Under the 1995 Act, a mutual indemnity obligation must be “limited” to the extent of coverage and dollar limits of insurance that each party has agreed to provide in equal amounts to the other party.   1995 Act § 127.005(b).  Appellees contend that the indemnity obligation was not limited to the extent of available insurance because paragraphs 18.10 and 18.11 of the contract specified that the obligation was “without limit and without regard to the cause or causes thereof or the negligence of any party or parties.”   Appellees argue that this provision invalidates the contract.   We disagree.

Appellees' motion for summary judgment relied on the two underlying courts of appeals opinions in Ken Petroleum and Weber Energy.   See Ken Petroleum, 976 S.W.2d at 283;  Weber, 976 S.W.2d at 766.   After the trial court granted appellees' motion for summary judgment in this case, the Texas Supreme Court reversed Ken Petroleum and Weber Energy-the two courts of appeals opinions upon which appellees relied.  Ken Petroleum, 24 S.W.3d at 346.   In Ken Petroleum, the supreme court upheld contracts containing similar “without limit” and “without regard” provisions.  Id. at 357 n. 16.   Likewise, those provisions do not invalidate the contract here.   In accordance with the supreme court's opinion in Ken Petroleum, the contract in this case is enforceable up to the dollar limits that apply equally to both parties.

We sustain issue one.

Extent of Coverage

 In issue two, appellants contend that the trial court erred in holding that the indemnity provisions of the contract are neither “unilateral” nor “mutual” under the Act.

“Mutual” and “unilateral” indemnity obligations, which are defined in the 1995 Act, are statutory exceptions to the general rule invalidating oilfield indemnity agreements.   1995 Act § 127.005(b), (c).  Appellees argue that the contract was neither mutual nor unilateral because Swift did not indemnify Flournoy for Flournoy's gross negligence, whereas Flournoy indemnified Swift for Swift's gross negligence.   The third paragraph of Exhibit “D” to the contract, entitled Footage Drilling Contract, states, “In no event shall the assumption of liability by Operator [Swift] in Articles 12.2, 12.3 and 18 above be construed to include the damage or loss resulting from gross negligence of Contractor [Flournoy].”   There is no provision stating that Flournoy is not responsible for any damage or loss resulting from Swift's gross negligence;  therefore, Flournoy argues that the obligations are not reciprocal.

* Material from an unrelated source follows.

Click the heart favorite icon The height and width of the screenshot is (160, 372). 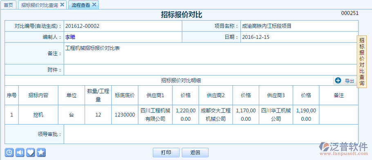click(x=30, y=152)
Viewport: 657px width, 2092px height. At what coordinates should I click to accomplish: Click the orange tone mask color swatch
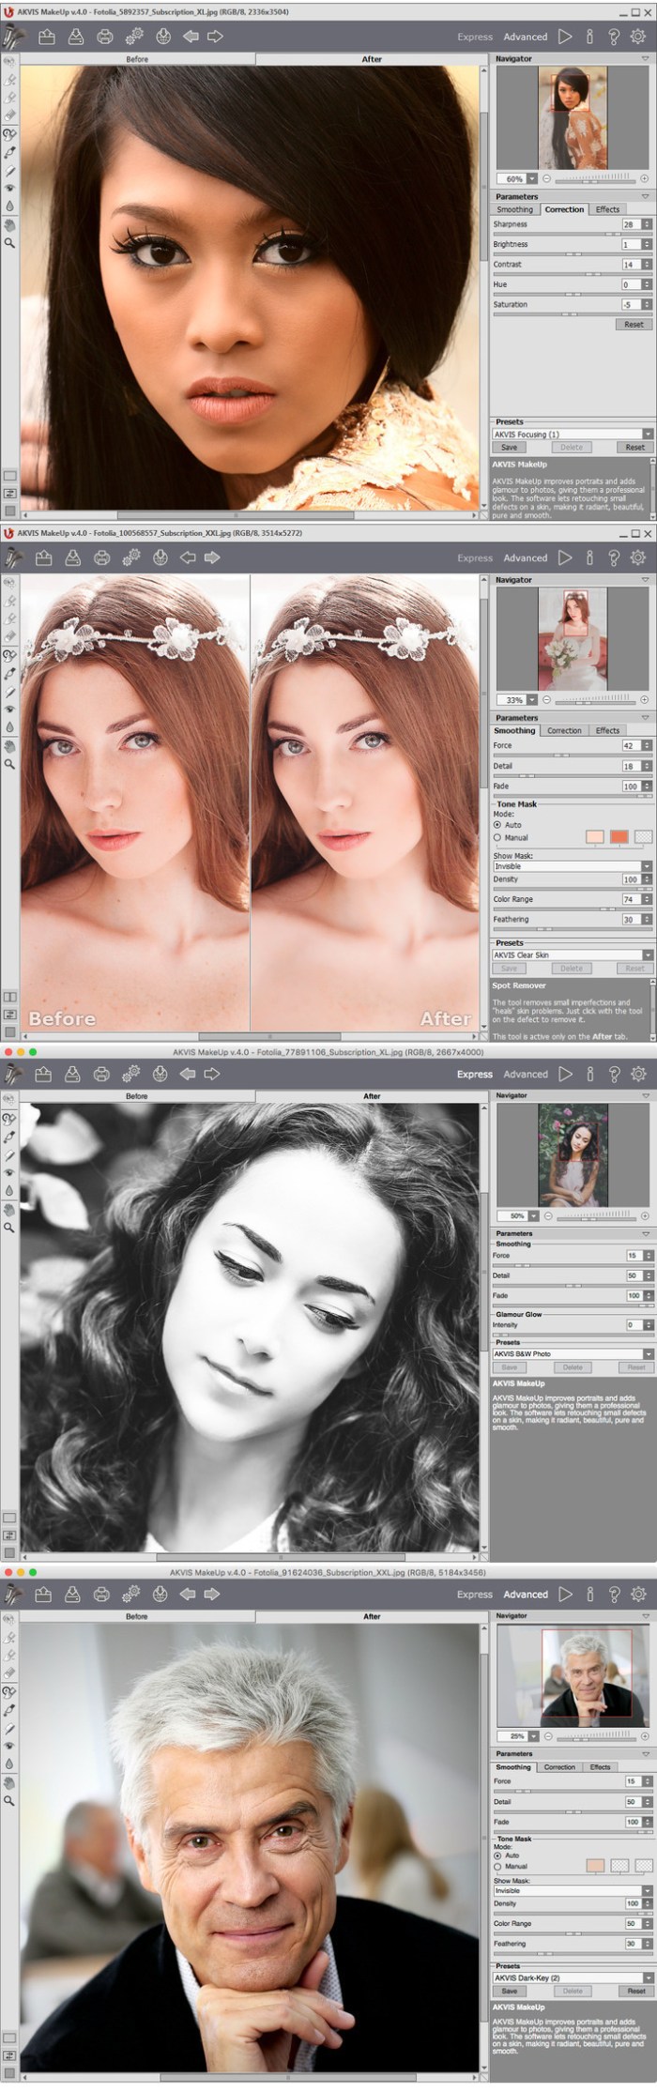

Under section 127.005(b), a mutual indemnity obligation must be “limited to the extent of coverage and dollar limits of insurance” that each party “has agreed to provide in equal amounts” to the other party.   1995 Act § 127.005(b) (emphasis added).   In Ken Petroleum, the supreme court interpreted the 1991 Act with regard to “dollar limits” of insurance.  Ken Petroleum, 24 S.W.3d at 348-51.   The supreme court held that mutual indemnity obligations can be valid under the 1991 Act, even if the parties agree to provide liability insurance in differing amounts:

If one party provides more insurance than the other, the party providing the higher amount of coverage may not enforce its right to indemnity beyond the amount of coverage that the other party agreed to provide.   And the party providing the lower amount of insurance may not enforce its right to indemnity beyond its own amount of coverage.

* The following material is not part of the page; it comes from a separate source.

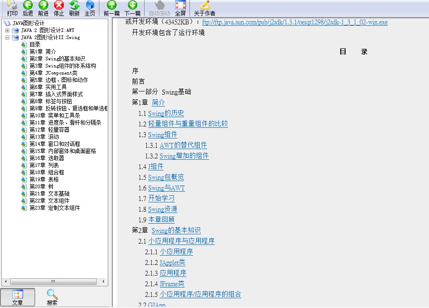
Task: Switch to the 搜索 search tab
Action: (x=52, y=296)
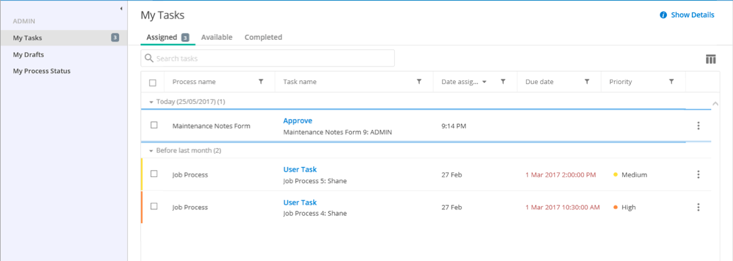Open the column chooser grid icon
Screen dimensions: 733x261
click(711, 59)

Id. at 350.   Similarly, in issue one above, we held that the contract is enforceable to the dollar limits that apply equally to both parties.

Although the issue in Ken Petroleum was exclusively about dollar limits, the supreme court held that “mutual indemnity obligations will be enforceable only up to the extent of the coverage and dollar limits ․ each party as indemnitor has agreed to provide in equal amounts to the other party as indemnitee.”  Id. (emphasis added).   Therefore, we hold that mutual indemnity obligations are enforceable, but only up to the extent of coverage the parties agreed to provide in equal amounts.   In other words, the indemnity obligation is limited to the lowest common denominator of coverage.

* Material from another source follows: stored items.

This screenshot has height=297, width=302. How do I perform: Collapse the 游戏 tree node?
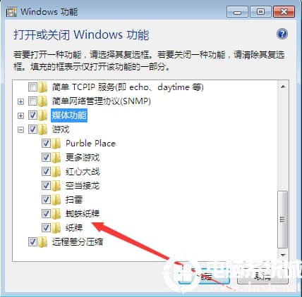[20, 129]
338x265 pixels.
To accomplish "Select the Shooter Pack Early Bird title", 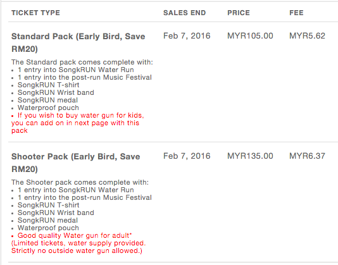I will 76,163.
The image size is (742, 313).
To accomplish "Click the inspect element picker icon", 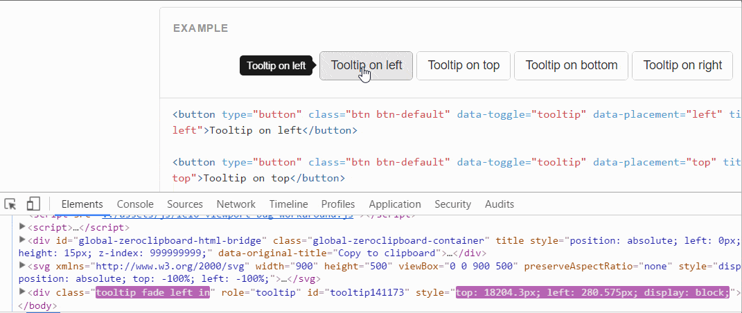I will [x=10, y=204].
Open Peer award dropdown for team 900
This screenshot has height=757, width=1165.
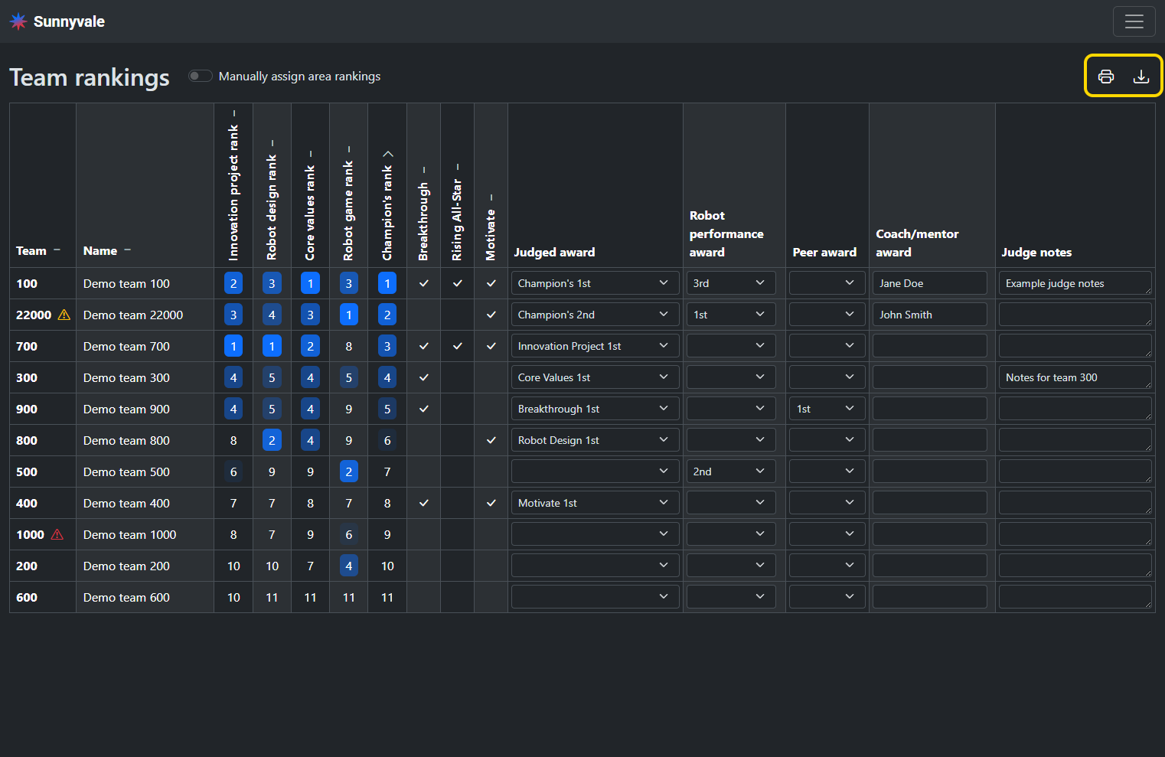pos(827,409)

Moreover, paragraph 9.5 4 of the contract in this case contained the following savings clause:

In the event any provision of this Contract is inconsistent with or contrary to any applicable federal, state or local law, rule or regulation, said provision shall be deemed to be modified to the extent required to comply with said law, rule, or regulation and as so modified said provision and this Contract shall continue in full force and effect.

Rather than declare the entire contract unenforceable, the savings clause states that any improper provision should be modified.   We hold that mutual indemnity obligations are enforceable, but only up to the extent of coverage the parties agreed to provide in equal amounts.

We sustain issue two.

“Equal” vs.  “Available”

 Appellees argue that the indemnity obligation is void because paragraphs 18.10 and 18.11 of the contract require that the indemnity obligation be supported by “available liability insurance.”

Under the Act as originally promulgated, each party was required to agree in writing to support the indemnity obligation with “available” liability insurance.5  In 1989, however, the legislature amended section 127.005 to require “equal amounts” of liability insurance.6

Greene's Pressure Testing & Rentals, Inc. v. Flournoy Drilling Co., 113 F.3d 47 (5th Cir.1997), explains the significant difference between the terms “equal” and “available.”   The contract in Greene's, which was an outdated form contract designed to satisfy the requirements of the pre-1989 Act, specified that the indemnity agreement was supported by “available” liability insurance-language which was amended by the Texas legislature in 1989.  Id. at 51.   Therefore, the Greene's contract did not satisfy the Act at that time, which required that the parties provide “equal” amounts of liability insurance.  Id. at 51-52.

In their motion for summary judgment, appellees relied on Greene's, arguing that the provision requiring the indemnity obligation to be supported by “available liability insurance” did not meet the requirements of the Act's mutual indemnity obligation exception.   The Greene's contract is distinguishable, however, because it was an outdated form designed to satisfy the requirements of the pre-1989 Act. Id. at 51.   In contrast, the contract in this case was a June 1994 International Association of Drilling Contractors form contract, which stated, “Operator will, as well, ․ and shall maintain ․ insurance coverage of the same kind and in the same amount as is required of the Contractor.” (emphasis added).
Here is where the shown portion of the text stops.